Impressions from a Certain Spot in the Alley by Jim Terr
Impressions from a Certain Spot in the Alley
by Jim Terr
I’ve always been fascinated by Freud’s concept of “screen memory,” ever since I heard it sometime in my late 20s. The idea is that if you’re trying to think of an event that was traumatic for you, too painful to actually remember, that what comes to mind is whatever visual image preceded it. Which could be a wall, a tree, a doorknob — anything that you saw just prior to the event. Hence a visual “screen.”
Whenever I think about writing about what I feel was my relatively boring, uneventful, rather cushy life, I always picture a certain spot in the alley behind our house in Las Vegas, New Mexico, where I was raised from age 10 through high school — and where I’m living once again. (Yes, Las Vegas, New Mexico, a pretty, midwestern-looking town of about 15,000; the original “Vegas,” founded in 1835).
It occurred to me just the other day that this alley view might be a “screen memory” covering up something too painful to remember, related to that spot. So I figured I’d write about it, about everything I can associate with it, til perhaps something concrete pops up.
As background, our family of seven moved to Las Vegas from an even prettier town, Charlevoix “The Beautiful,” Michigan. I remember clearly the night my parents sat us three older children down and announced that we were going to move to New Mexico, which I’m sure I had never heard of. My dad described the town in his very methodical way. He said it was in the mountains…!
====================
■ Given instruction 1 ■
Repeat the rows word for word, beginning with the first row and stopping after the line that contains "click(x=41, y=131)".

(Rows for finding text and elements)
====================
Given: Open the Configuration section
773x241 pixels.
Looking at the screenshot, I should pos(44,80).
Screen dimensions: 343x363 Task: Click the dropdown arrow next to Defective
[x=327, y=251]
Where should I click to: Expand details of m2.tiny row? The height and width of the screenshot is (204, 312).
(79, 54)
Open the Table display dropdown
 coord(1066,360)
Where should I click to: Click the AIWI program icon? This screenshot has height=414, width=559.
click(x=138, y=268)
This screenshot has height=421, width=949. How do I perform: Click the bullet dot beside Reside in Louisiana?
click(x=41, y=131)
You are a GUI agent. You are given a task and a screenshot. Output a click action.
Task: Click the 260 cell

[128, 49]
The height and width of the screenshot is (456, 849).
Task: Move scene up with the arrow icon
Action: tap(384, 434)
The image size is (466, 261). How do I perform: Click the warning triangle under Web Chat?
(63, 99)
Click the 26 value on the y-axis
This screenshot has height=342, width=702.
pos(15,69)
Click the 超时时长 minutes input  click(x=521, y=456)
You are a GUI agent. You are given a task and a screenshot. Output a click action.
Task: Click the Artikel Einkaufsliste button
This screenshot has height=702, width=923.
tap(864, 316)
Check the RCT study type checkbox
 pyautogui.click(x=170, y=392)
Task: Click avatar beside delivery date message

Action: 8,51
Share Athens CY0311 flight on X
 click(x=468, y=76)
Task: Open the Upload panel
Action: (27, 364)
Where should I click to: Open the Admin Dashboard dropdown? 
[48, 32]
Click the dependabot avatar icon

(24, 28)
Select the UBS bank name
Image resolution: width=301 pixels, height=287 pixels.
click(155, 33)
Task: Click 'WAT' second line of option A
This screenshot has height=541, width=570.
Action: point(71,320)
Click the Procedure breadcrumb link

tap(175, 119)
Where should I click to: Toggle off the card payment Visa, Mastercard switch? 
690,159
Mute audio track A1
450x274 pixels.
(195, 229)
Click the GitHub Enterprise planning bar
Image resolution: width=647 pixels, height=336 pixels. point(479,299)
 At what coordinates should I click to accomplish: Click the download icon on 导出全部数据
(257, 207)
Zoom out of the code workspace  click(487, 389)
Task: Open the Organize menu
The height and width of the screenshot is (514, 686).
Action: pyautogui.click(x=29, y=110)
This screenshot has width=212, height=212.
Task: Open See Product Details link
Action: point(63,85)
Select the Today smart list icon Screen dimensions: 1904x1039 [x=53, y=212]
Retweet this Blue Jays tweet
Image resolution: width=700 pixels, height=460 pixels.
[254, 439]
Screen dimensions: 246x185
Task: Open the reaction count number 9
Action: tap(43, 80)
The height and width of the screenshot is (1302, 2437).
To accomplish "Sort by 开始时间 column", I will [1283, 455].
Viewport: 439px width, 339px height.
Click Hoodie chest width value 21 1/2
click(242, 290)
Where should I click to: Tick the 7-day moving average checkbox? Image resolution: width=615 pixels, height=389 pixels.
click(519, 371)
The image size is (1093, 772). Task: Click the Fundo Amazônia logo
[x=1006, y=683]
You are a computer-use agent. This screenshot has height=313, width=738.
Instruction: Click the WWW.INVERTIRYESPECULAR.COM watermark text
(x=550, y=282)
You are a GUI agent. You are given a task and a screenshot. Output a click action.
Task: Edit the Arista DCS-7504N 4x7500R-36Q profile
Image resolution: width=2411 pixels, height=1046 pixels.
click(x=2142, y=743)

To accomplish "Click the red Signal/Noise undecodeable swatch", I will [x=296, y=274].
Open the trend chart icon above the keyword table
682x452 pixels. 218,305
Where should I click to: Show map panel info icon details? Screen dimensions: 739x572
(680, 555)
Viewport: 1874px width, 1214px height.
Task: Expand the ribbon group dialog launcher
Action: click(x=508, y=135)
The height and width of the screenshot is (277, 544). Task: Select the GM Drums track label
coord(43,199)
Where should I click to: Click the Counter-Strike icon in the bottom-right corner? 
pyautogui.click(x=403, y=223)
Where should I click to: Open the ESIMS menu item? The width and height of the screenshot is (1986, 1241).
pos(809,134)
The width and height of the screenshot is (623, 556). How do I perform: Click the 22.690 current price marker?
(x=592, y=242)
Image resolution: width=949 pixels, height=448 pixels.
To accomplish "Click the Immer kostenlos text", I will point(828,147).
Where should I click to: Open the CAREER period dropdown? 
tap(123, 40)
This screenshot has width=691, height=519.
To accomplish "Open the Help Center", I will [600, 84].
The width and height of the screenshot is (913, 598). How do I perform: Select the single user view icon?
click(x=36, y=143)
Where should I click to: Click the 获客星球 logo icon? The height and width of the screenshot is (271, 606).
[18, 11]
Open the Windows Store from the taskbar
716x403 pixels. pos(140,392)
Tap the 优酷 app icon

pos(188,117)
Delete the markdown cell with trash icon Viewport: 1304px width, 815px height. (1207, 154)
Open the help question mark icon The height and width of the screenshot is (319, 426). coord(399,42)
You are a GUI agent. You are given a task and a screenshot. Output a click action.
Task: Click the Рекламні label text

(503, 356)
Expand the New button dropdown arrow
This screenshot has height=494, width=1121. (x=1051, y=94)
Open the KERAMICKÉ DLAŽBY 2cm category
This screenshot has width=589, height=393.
====================
■ Given instruction 2 ■
Copy word for word the part of the essay about the alley that begins at the words "It occurred to" and stops after "concrete pops up.".

■ Exercise response 1 ■
Given: Open the Configuration section
773x241 pixels.
Looking at the screenshot, I should pos(44,80).
Screen dimensions: 343x363 Task: Click the dropdown arrow next to Defective
[x=327, y=251]
Where should I click to: Expand details of m2.tiny row? The height and width of the screenshot is (204, 312).
(79, 54)
Open the Table display dropdown
 coord(1066,360)
Where should I click to: Click the AIWI program icon? This screenshot has height=414, width=559.
click(x=138, y=268)
This screenshot has height=421, width=949. How do I perform: Click the bullet dot beside Reside in Louisiana?
click(x=41, y=131)

■ Exercise response 2 ■
It occurred to me just the other day that this alley view might be a “screen memory” covering up something too painful to remember, related to that spot. So I figured I’d write about it, about everything I can associate with it, til perhaps something concrete pops up.